Sometimes C++ programmers come up with...unexpected...solutions to problems.
I'm not talking about IOCCC submissions, which are frighteningly awesome. What I'm talking about are three (arguably) useful idioms that you simply don't see very often:
Even if these "operators" are a little too squirrely for you, it's useful to be able to recognize them when you encounter them in the wild. Let's look at them one by one:
Goes-to (-->) operator
The first operator is --> (aka "goes-to"). It might appear in a situation like this:
int x = 100; while (x --> 0) { std::cout << x << std::endl; }
What does that code do? It displays the numbers 99 through 0.
If you look at any C++ operator precedence chart, you won't see --> anywhere. That's because the "goes-to" operator isn't really an operator. It's two operators (-- and >) combined with some unfortunate spacing. How cute.
int x = 100; while (x-- > 0) { // with normal spacing std::cout << x << std::endl; }
Verdict: It's a little ironic that an expression that actually looks like what it does could be harder for programmers to parse than a more typical expression. That combined with the fact that there's nothing functionally different about this syntax relegates --> to the domain of "geek party tricks".
Bang-bang (!!) operator
The !! (aka bang-bang or double-bang operator) is just two unary negation operators applied in quick succession. It might look like this:
Foo f; if (!!f) { // ... }
This operator is usually used to coerce a boolean value out of some type, although it's been said that !! was used in C to map arbitrary numbers to 0 or 1 for use as indices into arrays of size two.
Wait a minute, you shout angrily. What's wrong with operator bool? Well, adding a generic conversion to bool can add unexpected bonus behavior to a type:
#include <iostream> class Foo { bool m_b; public: explicit Foo(bool b) : m_b(b) {} operator bool() const { return m_b; } }; int main() { Foo f(true); if (!f) std::cout << "f is false" << std::endl; // sure if (f) std::cout << "f is true" << std::endl; // makes sense int i = f; // wait a minute f << 1; // what? if (f < Foo(false)) ... // um... }
All of those expressions involving a Foo are completely valid, given that Foo has an operator bool.
So how can we get our conversion to bool to be a little less promiscuous?
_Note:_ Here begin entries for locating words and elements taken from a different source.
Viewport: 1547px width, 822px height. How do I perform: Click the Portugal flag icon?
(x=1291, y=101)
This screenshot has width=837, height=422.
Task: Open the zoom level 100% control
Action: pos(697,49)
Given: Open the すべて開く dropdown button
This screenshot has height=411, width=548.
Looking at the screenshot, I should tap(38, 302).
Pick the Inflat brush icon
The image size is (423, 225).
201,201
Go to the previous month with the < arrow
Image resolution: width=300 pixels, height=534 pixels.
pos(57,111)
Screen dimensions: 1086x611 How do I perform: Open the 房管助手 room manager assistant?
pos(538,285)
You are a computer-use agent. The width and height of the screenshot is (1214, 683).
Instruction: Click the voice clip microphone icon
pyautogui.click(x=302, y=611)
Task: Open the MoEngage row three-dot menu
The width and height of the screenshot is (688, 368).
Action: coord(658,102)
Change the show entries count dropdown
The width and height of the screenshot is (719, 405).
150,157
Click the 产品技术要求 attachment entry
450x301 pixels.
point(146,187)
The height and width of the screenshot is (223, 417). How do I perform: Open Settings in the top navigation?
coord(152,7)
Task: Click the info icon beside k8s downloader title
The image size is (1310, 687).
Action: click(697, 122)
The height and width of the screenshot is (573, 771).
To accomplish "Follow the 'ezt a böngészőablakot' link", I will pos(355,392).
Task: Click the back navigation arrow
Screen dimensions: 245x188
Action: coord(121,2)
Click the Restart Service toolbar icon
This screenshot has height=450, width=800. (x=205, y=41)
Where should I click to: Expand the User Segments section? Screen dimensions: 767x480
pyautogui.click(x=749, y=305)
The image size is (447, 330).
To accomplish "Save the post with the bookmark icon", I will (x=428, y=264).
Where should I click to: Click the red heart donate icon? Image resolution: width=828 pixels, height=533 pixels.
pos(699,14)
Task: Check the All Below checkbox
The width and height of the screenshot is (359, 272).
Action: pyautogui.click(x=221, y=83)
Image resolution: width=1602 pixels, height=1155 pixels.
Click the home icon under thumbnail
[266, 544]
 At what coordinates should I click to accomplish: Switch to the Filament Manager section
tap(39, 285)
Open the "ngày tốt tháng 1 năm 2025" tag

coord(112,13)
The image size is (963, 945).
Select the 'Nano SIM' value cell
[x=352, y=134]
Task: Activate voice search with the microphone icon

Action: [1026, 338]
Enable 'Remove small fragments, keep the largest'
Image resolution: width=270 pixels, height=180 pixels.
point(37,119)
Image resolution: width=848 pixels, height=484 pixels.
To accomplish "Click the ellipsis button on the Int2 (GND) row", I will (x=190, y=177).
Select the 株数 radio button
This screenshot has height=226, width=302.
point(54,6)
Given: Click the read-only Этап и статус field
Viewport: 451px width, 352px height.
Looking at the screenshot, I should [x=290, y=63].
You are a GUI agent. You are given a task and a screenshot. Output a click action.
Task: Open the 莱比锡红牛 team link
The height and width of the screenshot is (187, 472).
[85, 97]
One answer involves overloading operator! and using !!:
#include <iostream> class Foo { bool m_b; public: explicit Foo(bool b) : m_b(b) {} bool operator!() const { return !m_b; } }; int main() { Foo f(true); if (!f) std::cout << "f is false" << std::endl; // sure if (!!f) std::cout << "f is true" << std::endl; // also works int i = f; // error f << 1; // error if (f < Foo(false)) ... // error }
Verdict: Sure, !! is cryptic, but it's also arguably more useful than -->. It's certainly more concise than a static_cast, it can compress numbers down to 0/1 values easily, and it's one way of implementing a safe bool.
Decay (+) operator
In a comment on a stackoverflow question on array decaying, the prolific litb pointed out an unusual use for + operator: it can be used to force types to "decay" (i.e. be promoted) to pointers.
This gruesome operator could be useful if you're dealing with templates and you need a reference to a pointer:
// suppose we're given this method: template <typename T> void f(T * const & arg) { // ... } void g() {} int main() { int arr[] = {3, 1, 4, 1, 5, 9}; f(arr); // error: no matching function call f(+arr); // works! f(g); // error: no matching function call f(+g); // works! }
Verdict: I'm torn on this one. It's obscure, but it's arguably nicer than a static_cast to some hard-to-parse type.